Je me propose aussi de ne raconter que sommairement les moyens par lesquels la république devint maîtresse de plusieurs provinces dans le continent de l'Italie. On devine que du moment où Venise convoita ces provinces, elle prit part à toutes les querelles des petits états, y sema la division, protégea les uns, combattit les autres, également dangereuse comme protectrice et comme ennemie, et qu'enfin elle ne jouit paisiblement de toutes ces possessions qu'après les avoir acquises et perdues plus d'une fois. Il faudrait quitter et reprendre tour-à-tour le fil des évènements relatifs à toutes les villes qui finirent par rester dans le domaine de la république. Chacune a une longue histoire.
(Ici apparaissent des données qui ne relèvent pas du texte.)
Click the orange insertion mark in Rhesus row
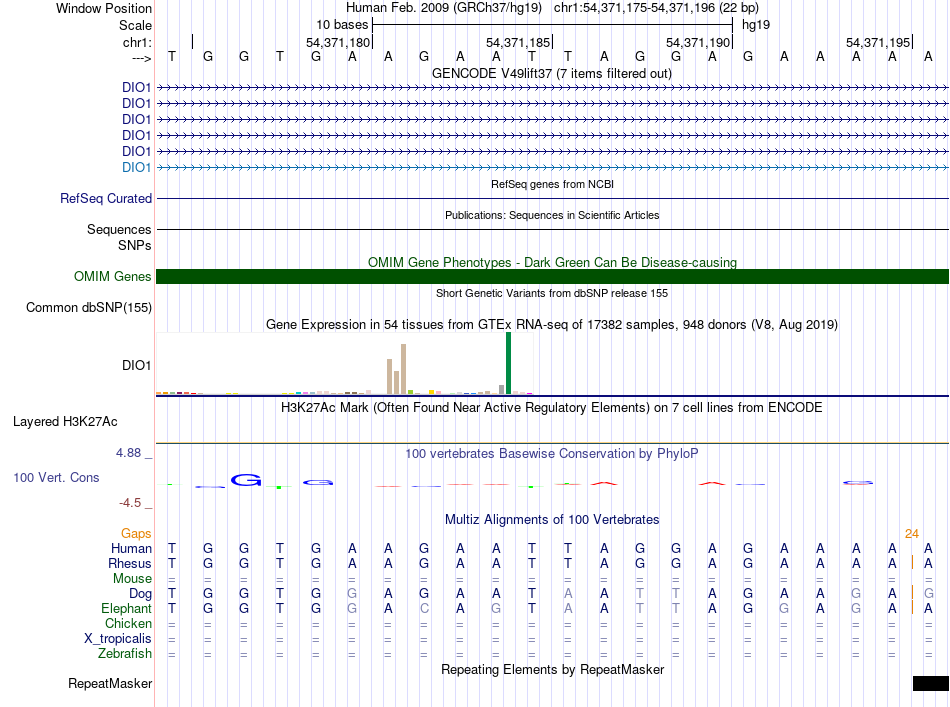The height and width of the screenshot is (707, 950). [x=912, y=563]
VII. Barthélemi Gradenigo, doge. 1339. François Dandolo occupa le trône pendant onze ans. Le choix qu'on fit de Barthélemi Gradenigo pour lui succéder, indique assez de quelle faveur jouissait, dans le grand conseil, le nom du fondateur de l'aristocratie. Ce nouveau règne, qui dura trois ans, fut troublé par une révolte de Candie, qui donna lieu à de terribles combats et à des exécutions plus terribles encore.
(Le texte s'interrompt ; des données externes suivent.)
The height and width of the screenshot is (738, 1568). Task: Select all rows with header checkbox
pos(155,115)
On rapporte à l'année de la mort de François Dandolo (en 1339), le décret qui interdit aux doges la faculté d'abdiquer cette dignité, à moins d'en avoir reçu la permission du grand conseil. Cela prouve combien cette couronne avait perdu de ce qui pouvait exciter l'ambition et l'envie.
On avait déjà ôté aux fils des doges le droit de faire aucunes propositions dans le conseil; quelques années après, on les déclara exclus de toutes les magistratures pendant le règne de leur père.
André Dandolo, doge. 1343. André Dandolo, qui fut élu pour succéder à Barthélemi Gradenigo, n'avait pas borné sa gloire à porter un nom déjà illustre. C'était un des plus savants hommes de son siècle, et il fut un des princes les plus sages entre ses contemporains. La supériorité de ses lumières le fit parvenir de bonne heure aux honneurs que lui promettait sa naissance. Il n'avait pas encore trente-six ans lorsqu'on l'éleva à la dignité suprême. Nous lui devons une chronique, qui est le plus ancien monument de l'histoire de sa patrie.